**Task instructions**. Set out exactly, line by line, the stretch of data below that begins at the line containing "It's Not Assisted Suicide (670, 2309)" and ends at the line containing "[facebook] (565, 1988)", with both ends kept.
--- --- ---
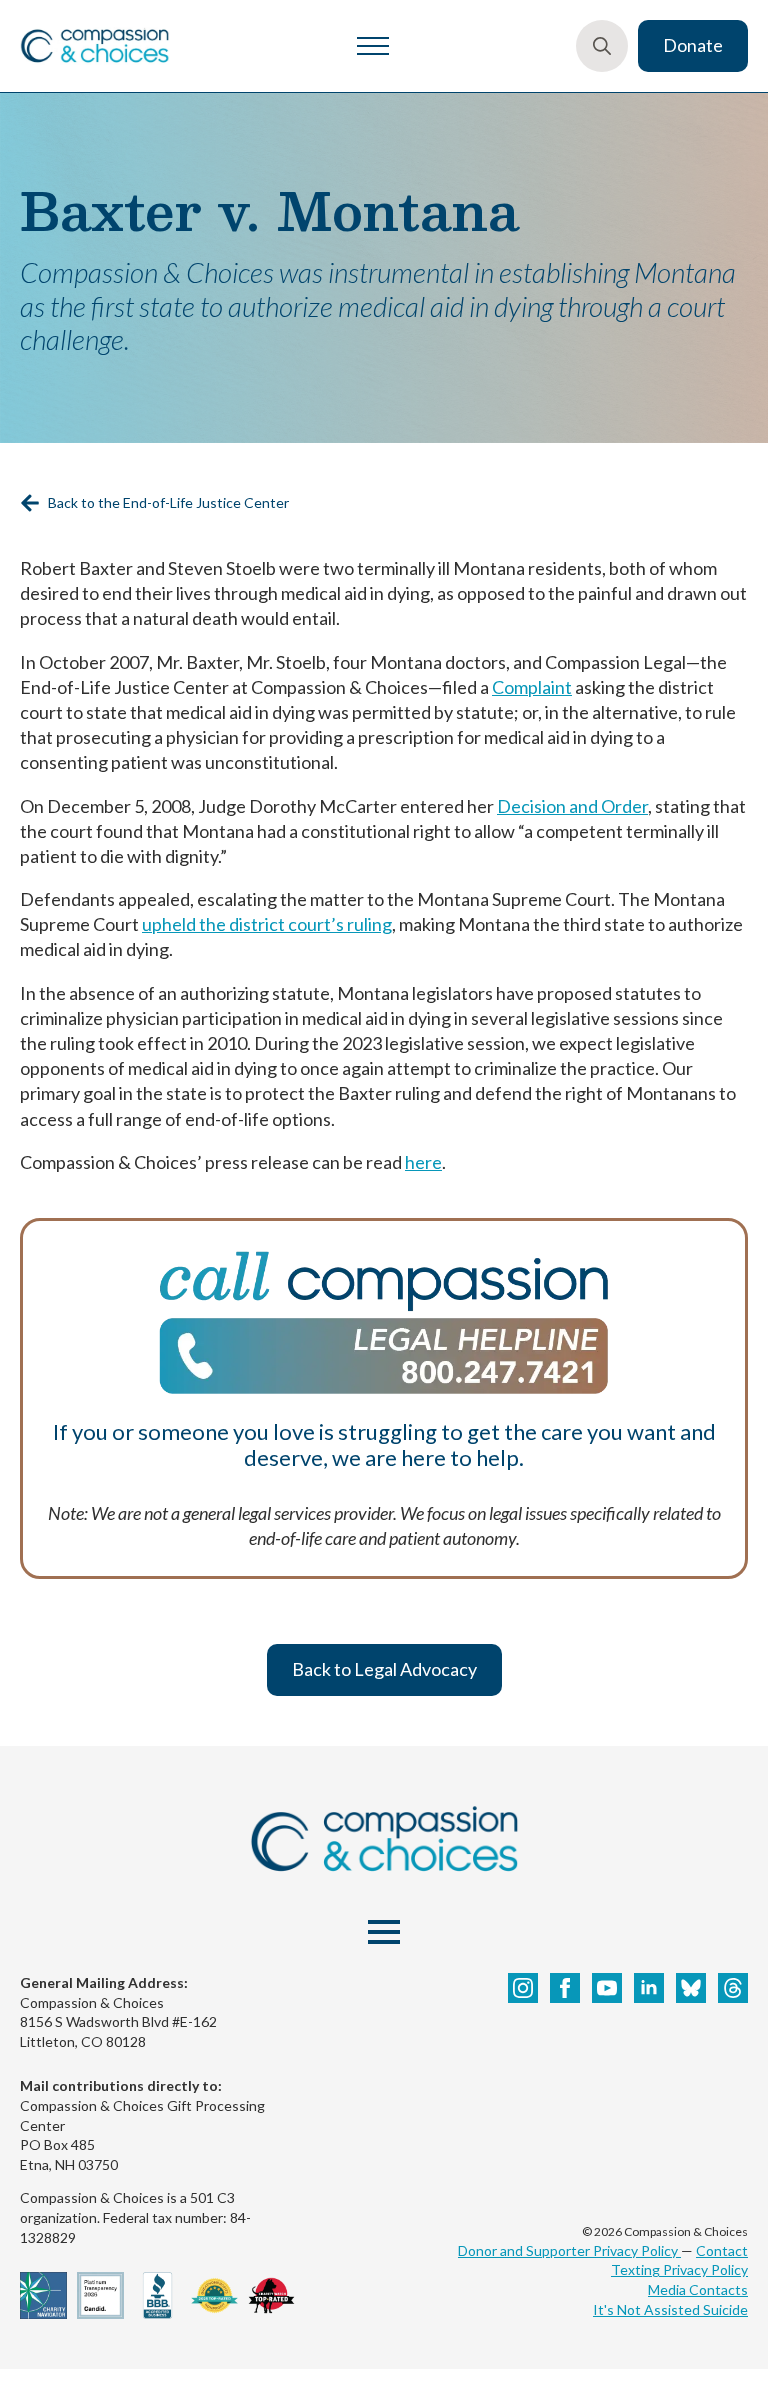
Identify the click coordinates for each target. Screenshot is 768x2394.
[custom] (691, 1988)
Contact (722, 2250)
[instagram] (523, 1988)
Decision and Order (572, 806)
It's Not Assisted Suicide (670, 2309)
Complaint (532, 687)
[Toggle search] (602, 46)
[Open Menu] (373, 46)
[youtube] (607, 1988)
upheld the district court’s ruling (267, 924)
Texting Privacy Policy (679, 2269)
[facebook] (565, 1988)
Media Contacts (698, 2289)
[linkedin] (649, 1988)
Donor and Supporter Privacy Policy (569, 2250)
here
--- --- ---
**Output of the exercise**.
It's Not Assisted Suicide (670, 2309)
Complaint (532, 687)
[Toggle search] (602, 46)
[Open Menu] (373, 46)
[youtube] (607, 1988)
upheld the district court’s ruling (267, 924)
Texting Privacy Policy (679, 2269)
[facebook] (565, 1988)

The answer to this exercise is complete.